Technology festival at the White House

South by South Lawn (stylized SXSL) was a technology and music festival organized by the White House under the Obama administration that took place in October 2016 in Washington, D.C. It was modelled after the South by Southwest music festival.

== Background ==
South by South Lawn was a technology and music festival initiated by the Obama administration. It was modelled after and co-organised by the South by Southwest festival, President's Committee on Arts and Humanities, and tech media company Futurism. It was hosted on the South Lawn of the White House, and was live streamed. Announced in September 2016 by the White House, the festival took place on October 3.

The first festival to be staged at the White House, it was considered by the Times columnist Carol Midgley to be "the coolest event of the year" and "better than a ticket to the Oscars". The New York Times considered the event "like the swan song of the first president who seemed to get it — “it” being the value of start-up culture" while Pitchfork, sharing similar views, wrote that it felt "idyllically removed from the present political tire fire". The festival was noted by the LA Times in a December 2016 retrospective as reflecting "many of the cultural shifts that happened during the Obama presidency."

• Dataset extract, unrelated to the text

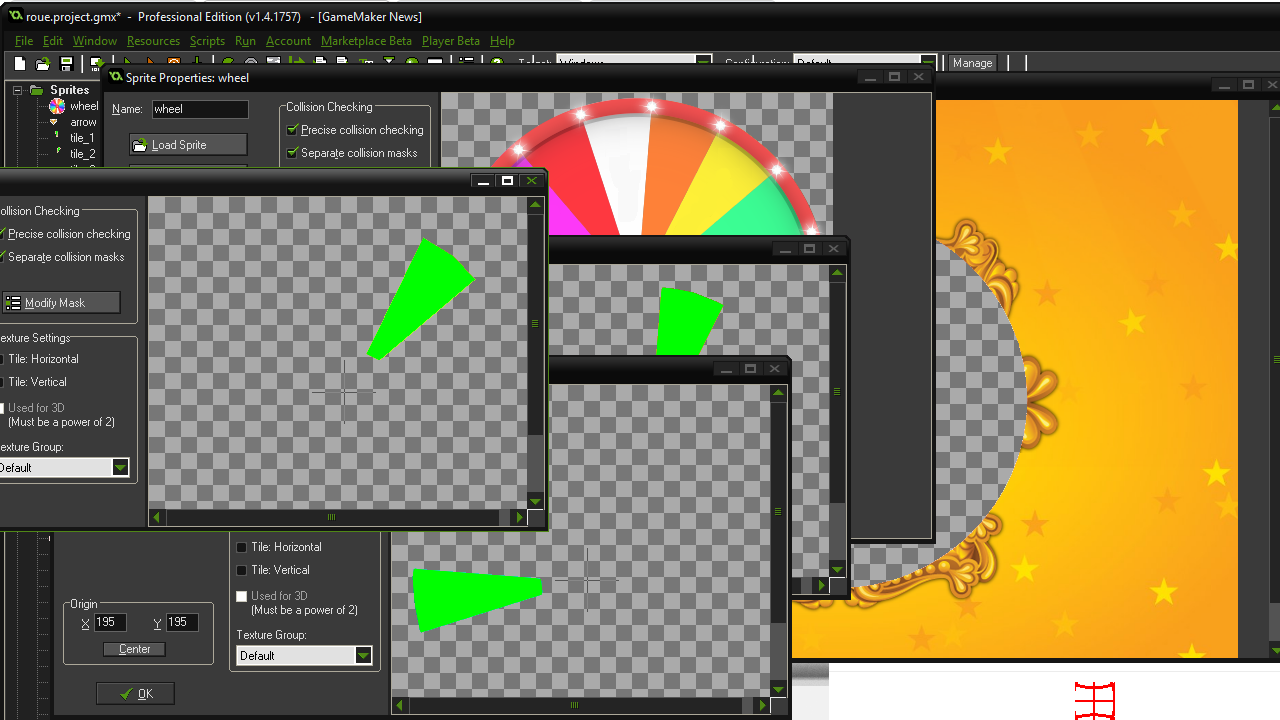Open the Texture Group Default dropdown beside the OK button
The width and height of the screenshot is (1280, 720).
(305, 656)
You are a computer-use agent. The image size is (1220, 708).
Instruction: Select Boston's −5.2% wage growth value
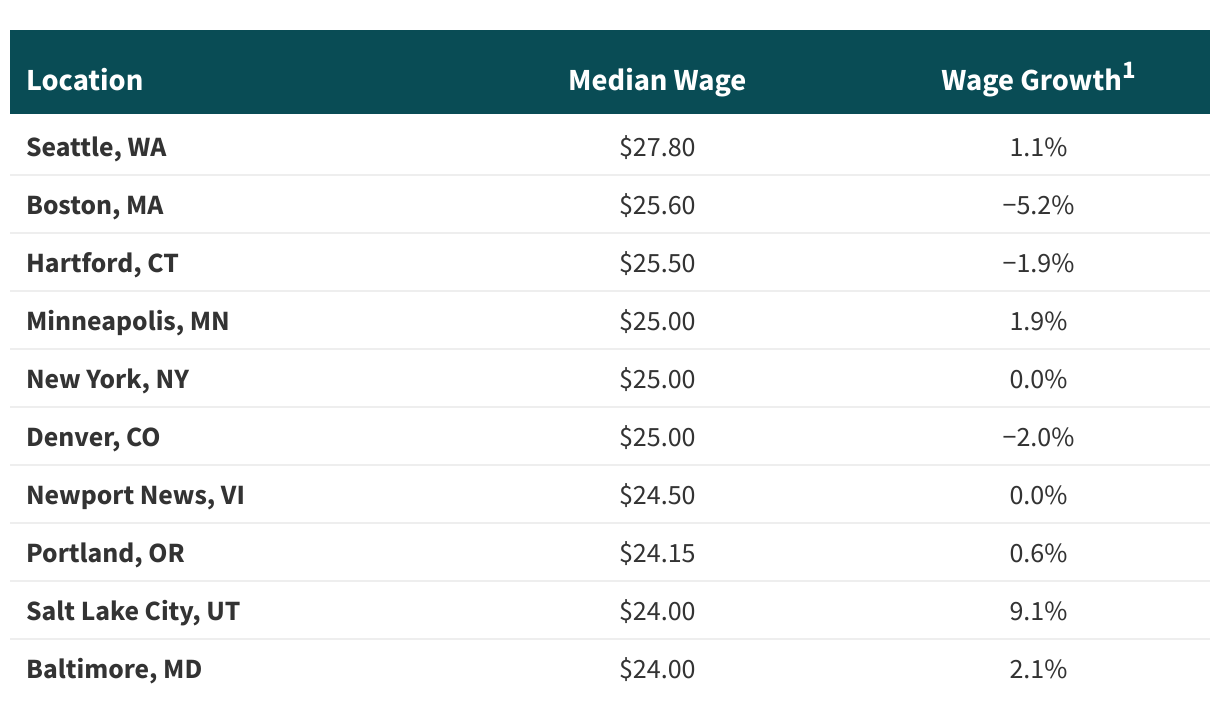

The festival had panel discussions and exhibits relating to sustainability, climate change, and technology. One exhibit comprised a virtual reality experience by the Guardian and The Mill that showcased the sensation of spending nine minutes in solitary confinement, while another was mounted by the American toy company Sphero and allowed visitors to play with robots. The SXSL sign was programmed by Adam Savage to light up every time someone made a social media post with the hashtag #sxsl.

=== Climate change panel ===
The main event of the festival was a climate change panel led by President Obama that featured guest speakers actor Leonardo DiCaprio and the Canadian climate scientist Katharine Hayhoe. This also included the domestic premiere of DiCaprio's National Geographic climate documentary Before the Flood. The panel was considered "stirring" and "passionate" by The Independent chief film critic Clarisse Loughrey.

== Musical guests ==
In late September 2016, President Barack Obama announced the musical line-up for South by South Lawn.

- The Lumineers
- Gallant
- the Dap-Kings (Note: Sharon Jones was announced for the event, but was unable to attend due to illness and was replaced by Gallant.)
- DJ Beverly Bond

== Attendance ==
Attendees were chosen through a nomination process where attendees must have made positive impacts in their communities. More than 20,000 attendees were nominated to attend. "A few thousand people" attended according to The New York Times out of 24,000 applicants.